The cover image of Kestrel’s recent issue is a mixed media collage of photo transfer, ink, and colored pencil suggesting a window through which we’re invited to peer deeper into “a story” (the artwork’s title), the text which, along with “1934,” appears as part of the illustration. Artist Julie Anne Struck’s arresting compositions are featured inside the journal as well, collaging image, paint, pencil, text, and texture to results akin to a two-dimensional Joseph Cornell assemblage perfect for the paginated exhibit and super appealing as cover art. As illustrations that beg the viewer to imagine their narratives, what could be more appropriate for this issue’s strong collection of prose and poetry?
Cathy Barber’s poem “The World” asks us to examine our actions and what we witness in our wakened lives, and Ace Boggess tells us how he’d edit the news to reflect our human-interest angles in “The New Journalism,” both standout poems that speak to our framing of perspective. Boggess writes, “I don’t want to know why the chicken crossed the road / but why he is a chicken when he could’ve been a fish.”
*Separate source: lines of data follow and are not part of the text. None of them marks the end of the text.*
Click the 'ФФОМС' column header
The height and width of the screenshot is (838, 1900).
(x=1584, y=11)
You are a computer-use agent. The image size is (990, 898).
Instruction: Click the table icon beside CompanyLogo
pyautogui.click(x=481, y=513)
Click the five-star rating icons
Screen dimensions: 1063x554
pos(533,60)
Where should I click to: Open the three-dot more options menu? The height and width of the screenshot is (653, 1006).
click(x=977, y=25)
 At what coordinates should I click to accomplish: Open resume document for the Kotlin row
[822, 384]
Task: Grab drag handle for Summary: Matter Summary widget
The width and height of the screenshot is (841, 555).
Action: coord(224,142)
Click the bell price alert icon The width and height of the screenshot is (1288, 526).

The narratives in this issue explore this question along with how to feel attending an ex-coworker’s child’s funeral after you’ve been fired, what internal click inside the teenage vandal stops his destruction, and much more.
In Jacqueline Doyle’s touching eulogy “Traces of a Life,” the author compiles photographs from her father’s past to represent his unwritten memoir at the funeral service, and in many ways the contents of this issue of Kestrel function in the same way, offering snapshots of the worlds inhabited by the contributing poets and writers and their imagined characters.
In “The Beginning and End of Things,” John Sibley Williams even gives voice to the objects discarded from a life, which we find waxing nostalgic for their purposeful utility and hopeful for an encounter with someone who can use them again. And as Williams looks to the nature of objects in his short story, conversely it is human nature that Robert Johnson and Lee Oleson are concerned with in their smart fictions “A Man’s Reach” and “The Move Out,” respectively.
Our access to human connection outside our own realms of experience is also exceptionally illustrated in Maria Terrone’s “A Facebook Page in Iran,” a poignant perspective on notoriety, social media, and building an online community. Terrone captures an exhilarating, yet discomfiting idea of finding one’s name in an online forum in a language, an alphabet, one cannot decipher.
Carrie Shipers, in her poem “Carry,” explores her own name, personifying the definitions of the verb in a way similar to how Matt Pasca weighs the history ofMatthew in his “In a Name.” In an essay between these two poems, Tim Armentrout presents names of coal companies, their induced diseases, and the desecrated places left behind as a powerful litany/eulogy for the land in “Level Ground.” Matt Zambito, Christopher Beard, Diane Lockward, and Nicci Mechler are additional poets worth noting for their voices, originality, and perspectives.
This issue takes us on an international tour of humanity through short literature and illustration. And the “bang for your buck” factors heavily here; in just 139 pages, this slender volume of Kestrel provides as much as, or more of, the top quality writing you might cull from the annual “Best of” anthologies. Kestrel’s fiction editor, Suzanne Heagy, writes in the issue’s introduction that she hopes the writing and art comprised will “allow readers to imaginatively inhabit worlds they might not otherwise encounter and remember.” The mission is heartily accomplished.